Chef David Burke's flagship 110-seat restaurant, David Burke Townhouse (formerly davidburke&donatella), opened in 2003. The space maintains an elegant, whimsical feel with a lounge, striking pink Himalayan salt wall, elegant fabrics, carpet and wall coverings throughout the space.
At the helm at Townhouse is Executive Chef Ed Cotton, a runner-up on Bravo TV's popular "Top Chef" series. His style, like Chef Burke's, is rooted in classic training and skillful technique. The menu's creative style is fueled by the chefs' fascination with ingredients and their ability to combine these in a way that is playful, exciting and, ultimately, delicious.

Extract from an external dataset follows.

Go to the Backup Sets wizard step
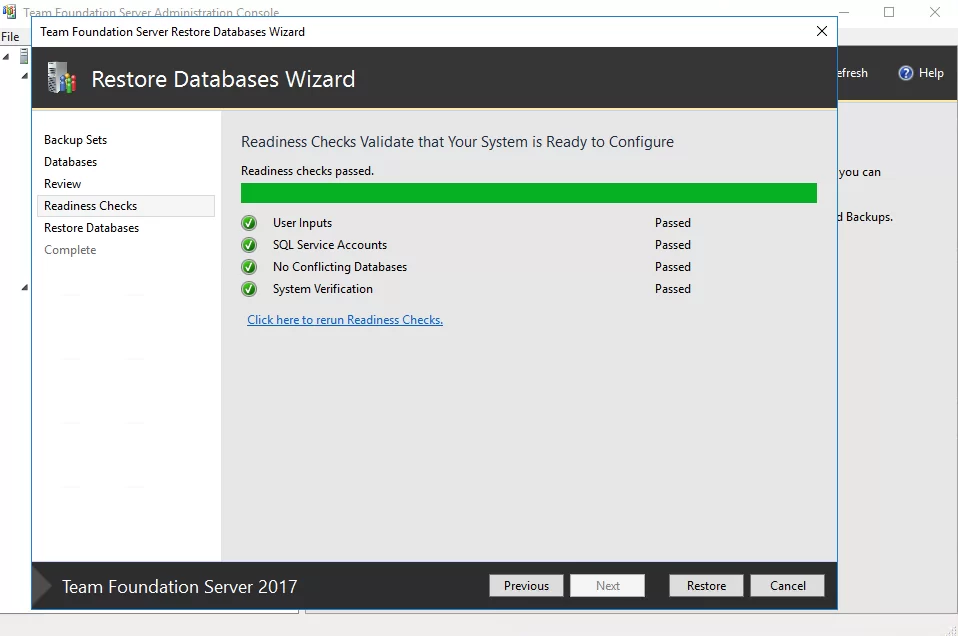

While offering the inventive cuisine that makes the restaurant both a neighborhood fixture and a critically-acclaimed destination, Townhouse offers lunch, dinner and weekend brunch. Guests will always find signature David Burke favorites on the menu here, from the Pretzel Crusted Crab Cake to the Crisp & Angry Lobster, and of course, Prime steaks that are dry-aged in the unique process that recently won Chef Burke a U.S. Patent. Other offerings include Mustard Crusted Tuna, Handmade Cavatelli & Braised Short Ribs and the famous Lobster Steak. A meat-carving station in the dining room provides guests with a sense of theater, as dishes such as duck and veal are carved and presented tableside. On weekend mornings, brunch is the order of the day here - it was named by Zagat as one of the Top 25 in New York City and features upscale fare such as Titanic French Toast, Pastrami Salmon and Lobster Scramble.
Rounding out the décor at Townhouse is a stunning mahogany wine display that can hold up to 304 bottles of the restaurant's varied, 5,000-bottle wine list, and has earned it Wine Spectator's Best of Award of Excellence.